World leaders including US President Barack Obama called Tuesday for strong steps to combat nuclear terrorism, wrapping up a 53-nation summit overshadowed by North Korea’s planned rocket launch.
“Today we have set a new milestone in making the world a safer and more peaceful place,” South Korean President Lee Myung-Bak, who hosted the summit, said at the end of the two-day event. The leaders from 53 nations, including China’s Hu Jintao and Pakistan’s prime minister Yousuf Raza Gilani, called in a communique for steps to minimise civilian use of highly enriched uranium (HEU), which can be used to make bombs.
They also called for safeguarding world stockpiles of HEU and plutonium, and tightening security of radioactive material that could be used to create a “dirty” bomb. “Nuclear terrorism continues to be one of the most challenging threats to international security,” the leaders said in the communique. “Defeating this threat requires strong national measures and international cooperation.” The North’s nuclear and missile ambitions were not officially on the agenda, but they were the focus on the sidelines, and for Obama throughout his three-day visit to South Korea, a close US ally. The North stole some of the limelight right up to the end, releasing a statement just before the close of the summit snubbing demands from Obama and other leaders to scrap a satellite launch planned for April.
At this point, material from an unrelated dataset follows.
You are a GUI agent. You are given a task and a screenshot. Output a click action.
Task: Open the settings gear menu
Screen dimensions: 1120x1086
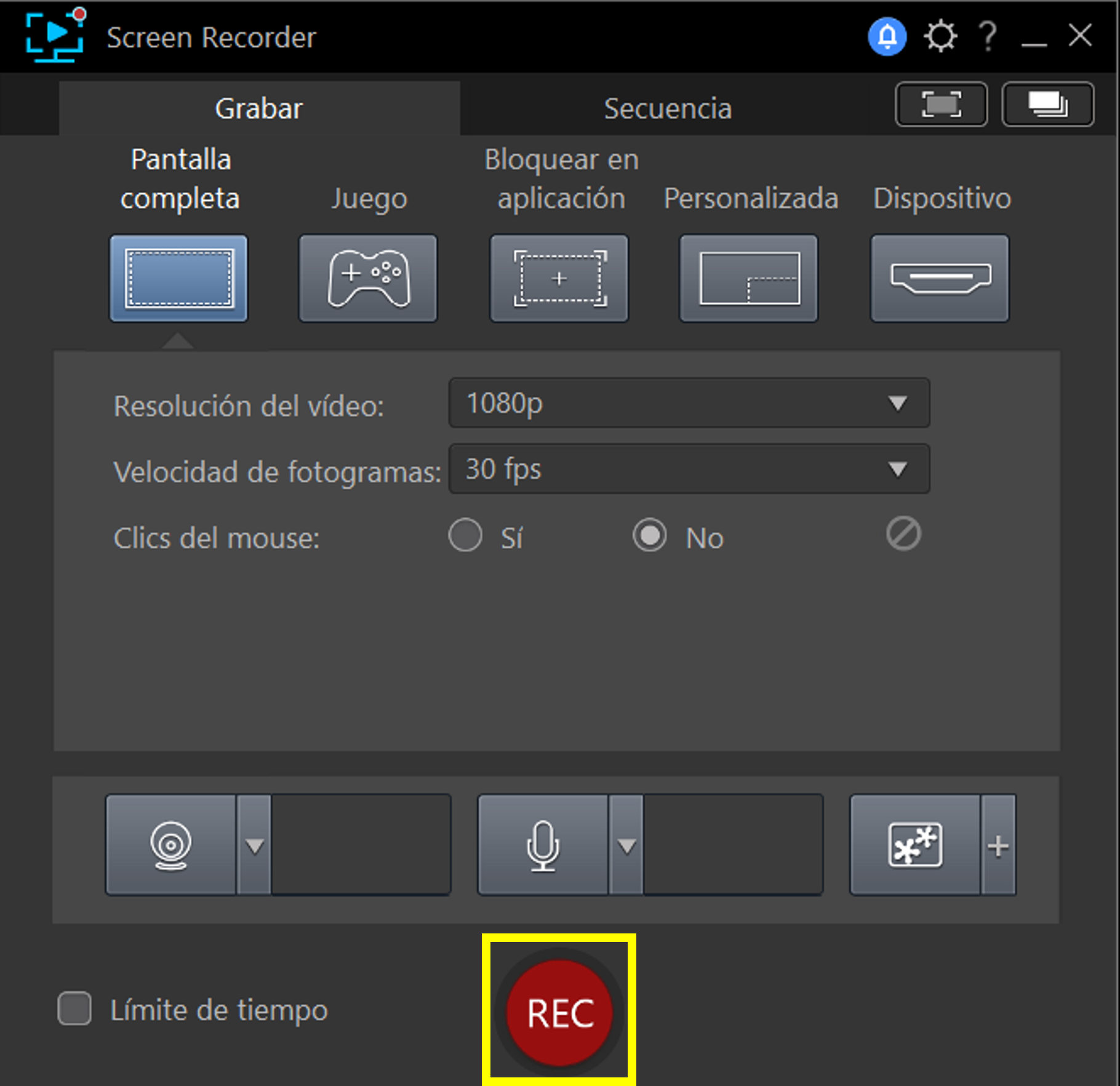coord(940,36)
Obama had repeatedly denounced the rocket launch, which is seen by the US and its allies as a disguised ballistic missile test. The US leader had stressed his country was not hostile to the North’s people but was scathing about its leaders’ record and urged them to “have the courage to pursue peace”. North Korea responded by announcing it would go ahead with what it calls a peaceful satellite launch and told Obama to drop his “confrontational mindset”. “The US head of state said he had no hostile intention towards us,” said a foreign ministry spokesman quoted by the official KCNA news agency. “But if that remark is genuine, he should abandon the confrontational mindset that tries to block us, and should have the courage to admit that we have as much right to launch our satellite as other countries do.” Obama earlier Tuesday focused on the nuclear threat from “non-state actors” and not the North. “The security of the world depends on the actions that we take,” he said in a speech to delegates at the start of the day.